--- Passage to read ---
- - -

The research grant winners were announced ahead of a “One Planet” summit in Paris to encourage investment to counter global warming. Germany’s environment minister called on the world’s finance sector to do more.
France has announced the first grant awards to mostly American scientists ahead of Tuesday’s climate summit that French President Emmanuel Macron hopes will boost private and government financing to tackle global warming.
Macron unveiled the “Make Our Planet Great Again” climate research grants after President Donald Trump withdrew the United States from the landmark Paris climate accord in June. The French president said that Trump’s decision to pull out was a “deep wake-up call for the private sector” to take action.
At first, the multimillion-euro grant program was targeted at American scientists. It was later opened up to other non-French researchers.
Thirteen of the 18 multi-year award recipients are American scientists, who will now conduct research in France for between three to five years.
Busting climate myths
The projects are set to be announced at Tuesday’s One Planet Summit, which will bring together some 50 world leaders, businesses and investors to commit to financing climate change solutions. Among the leaders set to attend are UN chief Antonio Guterres, World Bank President Jim Yong Kim, Mexico’s Enrique Pena Nieto, Britain’s Theresa May, Spain’s Mariano Rajoy and European Commission President Jean-Claude Juncker.

- - -

--- Dataset entries ---
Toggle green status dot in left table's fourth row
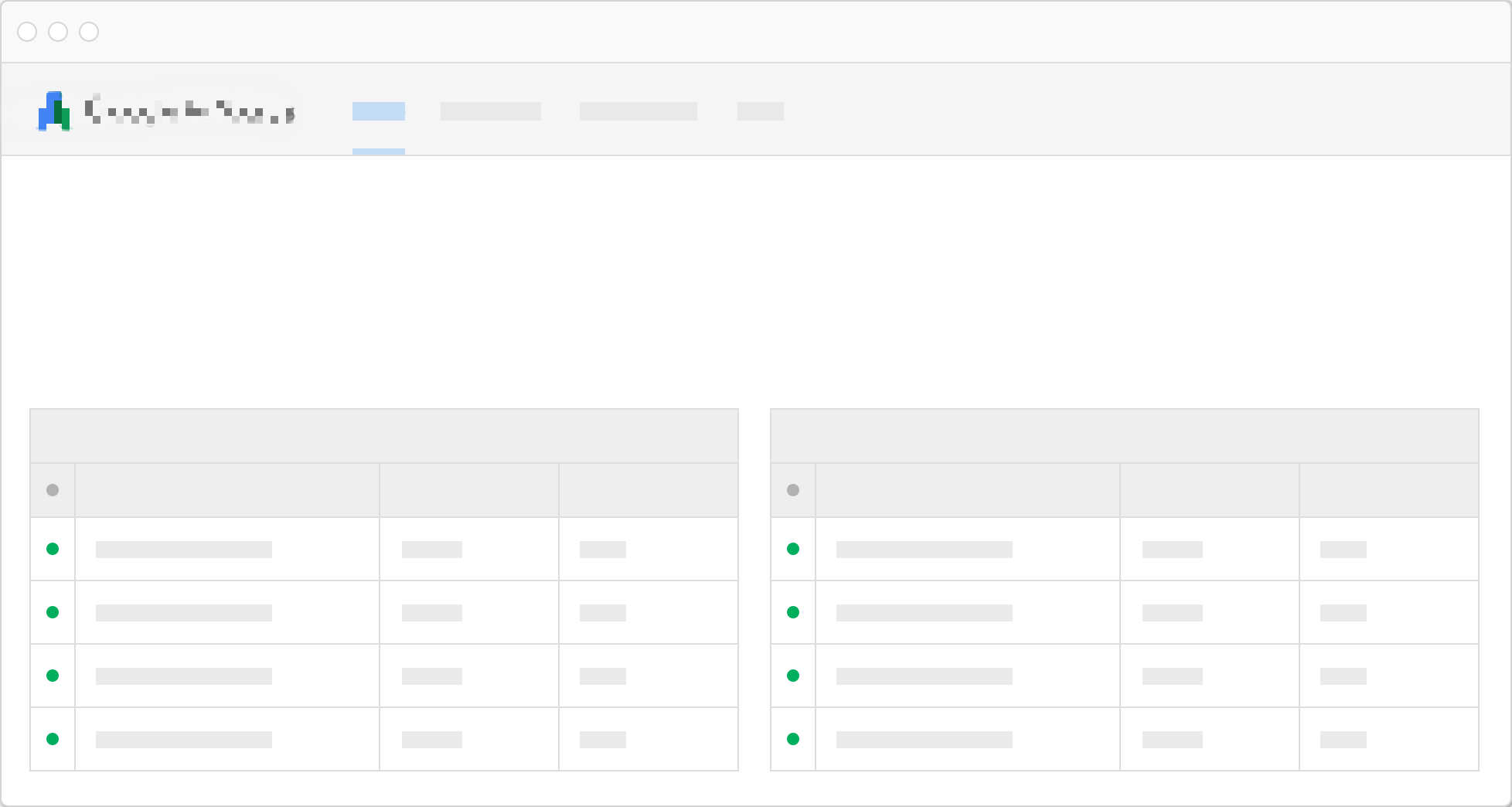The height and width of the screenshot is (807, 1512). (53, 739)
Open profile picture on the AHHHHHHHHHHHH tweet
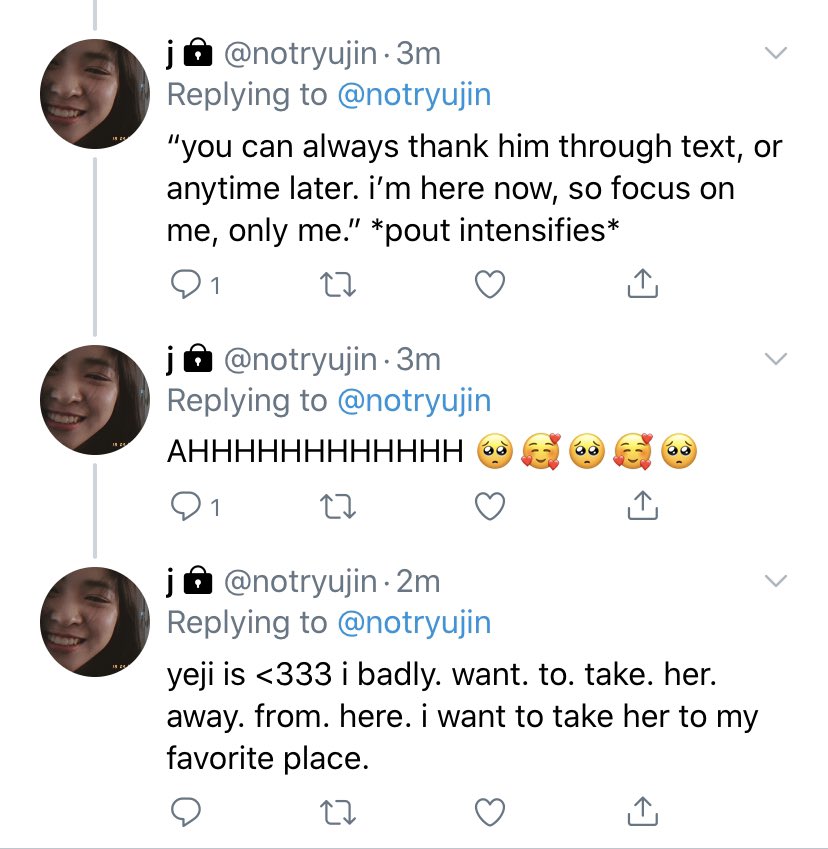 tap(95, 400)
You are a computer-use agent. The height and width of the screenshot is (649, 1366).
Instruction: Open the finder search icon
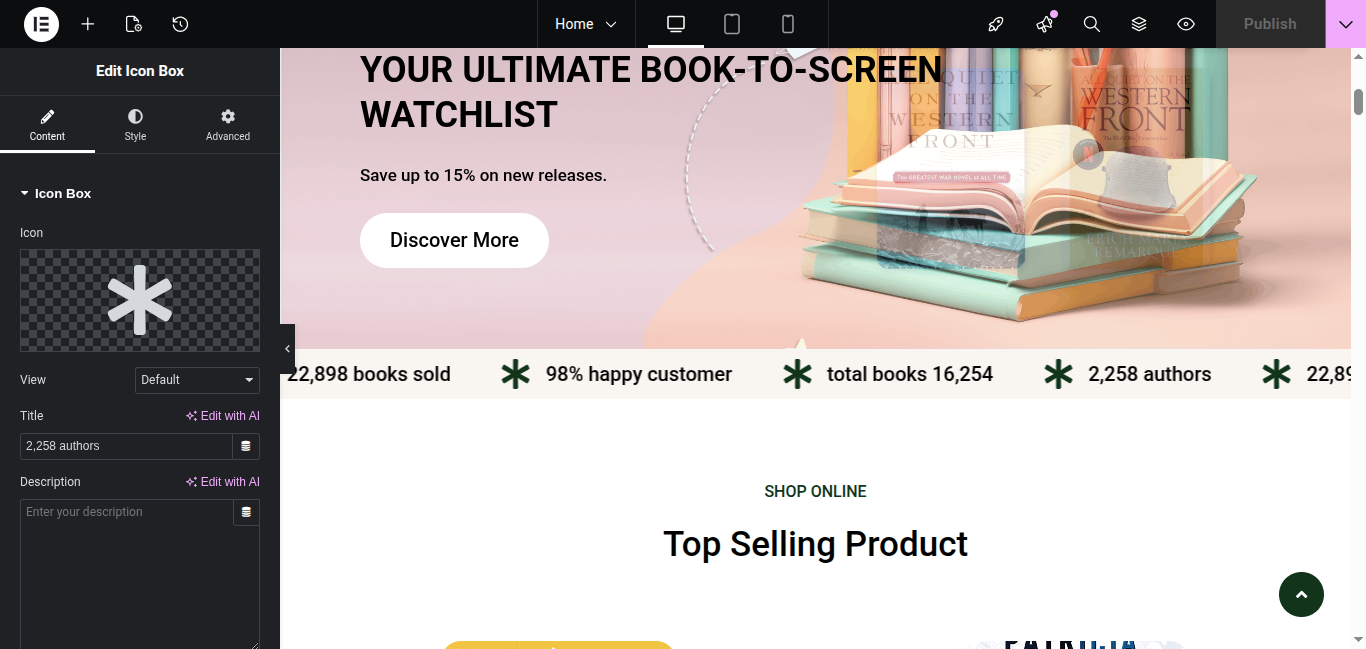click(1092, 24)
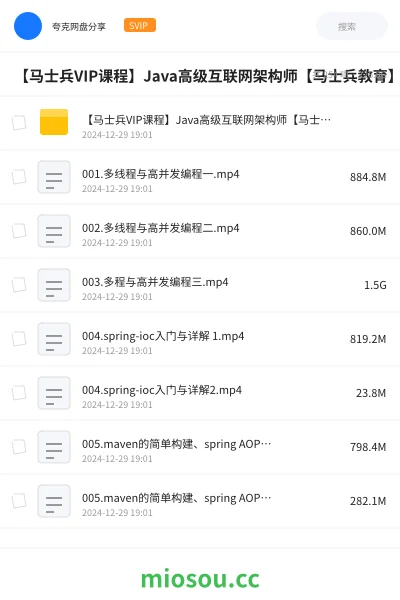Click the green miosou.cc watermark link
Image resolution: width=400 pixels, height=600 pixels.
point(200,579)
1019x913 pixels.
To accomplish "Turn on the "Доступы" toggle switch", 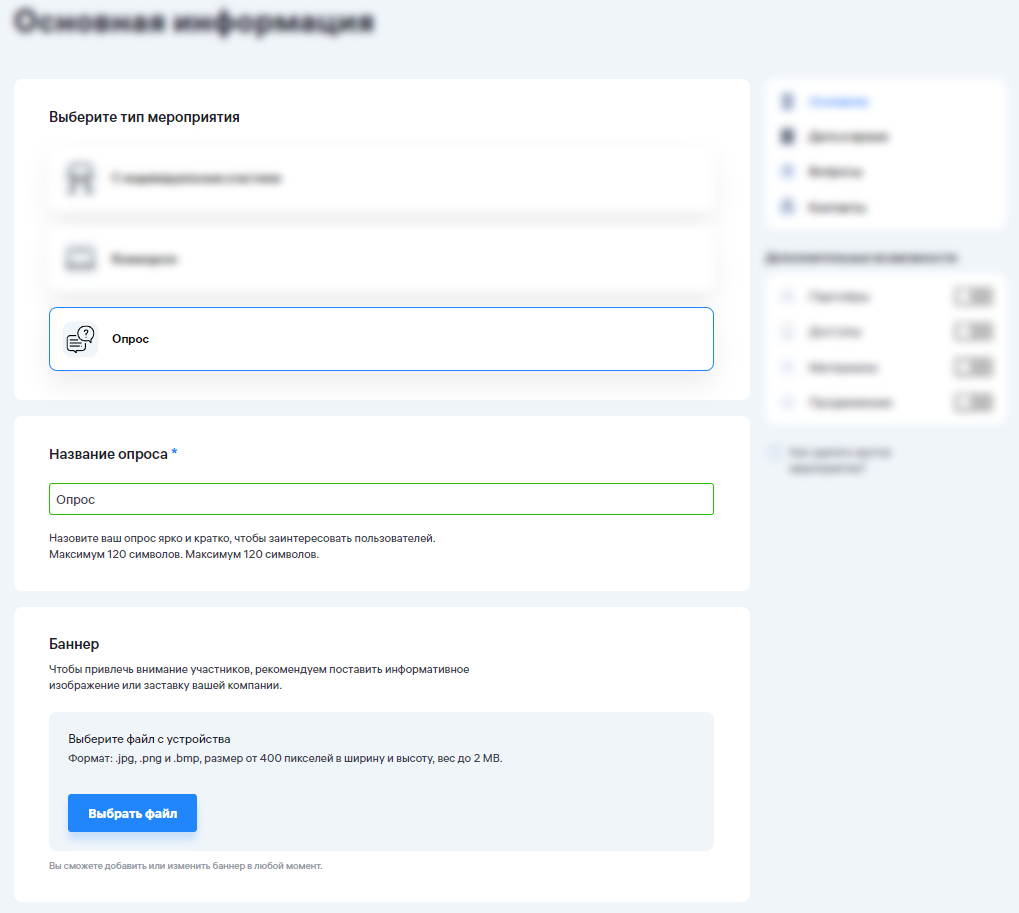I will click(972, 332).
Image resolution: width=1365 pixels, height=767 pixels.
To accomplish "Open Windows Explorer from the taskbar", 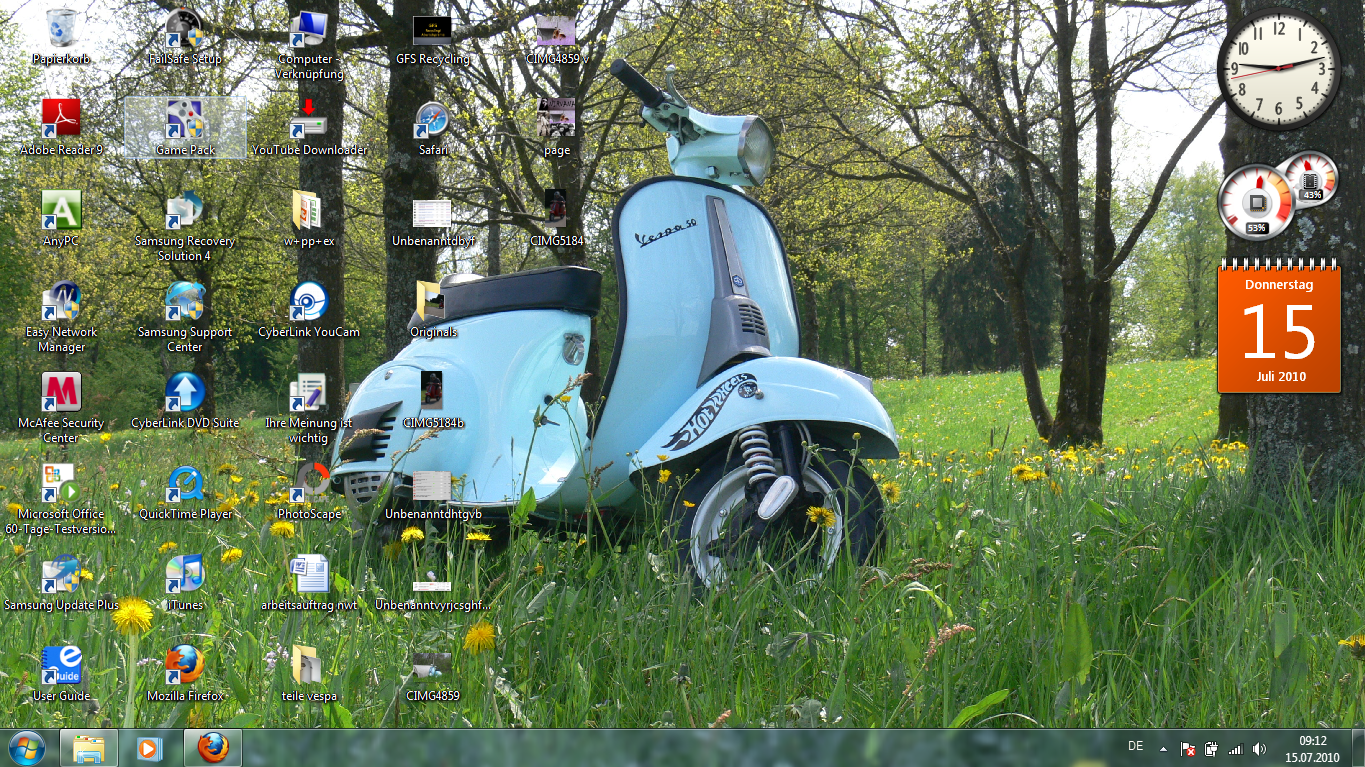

- - -

--- Task details ---
Return the full text of the article about the French climate research grants, reproduced word for word.

--- Solution to the problem ---
The research grant winners were announced ahead of a “One Planet” summit in Paris to encourage investment to counter global warming. Germany’s environment minister called on the world’s finance sector to do more.
France has announced the first grant awards to mostly American scientists ahead of Tuesday’s climate summit that French President Emmanuel Macron hopes will boost private and government financing to tackle global warming.
Macron unveiled the “Make Our Planet Great Again” climate research grants after President Donald Trump withdrew the United States from the landmark Paris climate accord in June. The French president said that Trump’s decision to pull out was a “deep wake-up call for the private sector” to take action.
At first, the multimillion-euro grant program was targeted at American scientists. It was later opened up to other non-French researchers.
Thirteen of the 18 multi-year award recipients are American scientists, who will now conduct research in France for between three to five years.
Busting climate myths
The projects are set to be announced at Tuesday’s One Planet Summit, which will bring together some 50 world leaders, businesses and investors to commit to financing climate change solutions. Among the leaders set to attend are UN chief Antonio Guterres, World Bank President Jim Yong Kim, Mexico’s Enrique Pena Nieto, Britain’s Theresa May, Spain’s Mariano Rajoy and European Commission President Jean-Claude Juncker.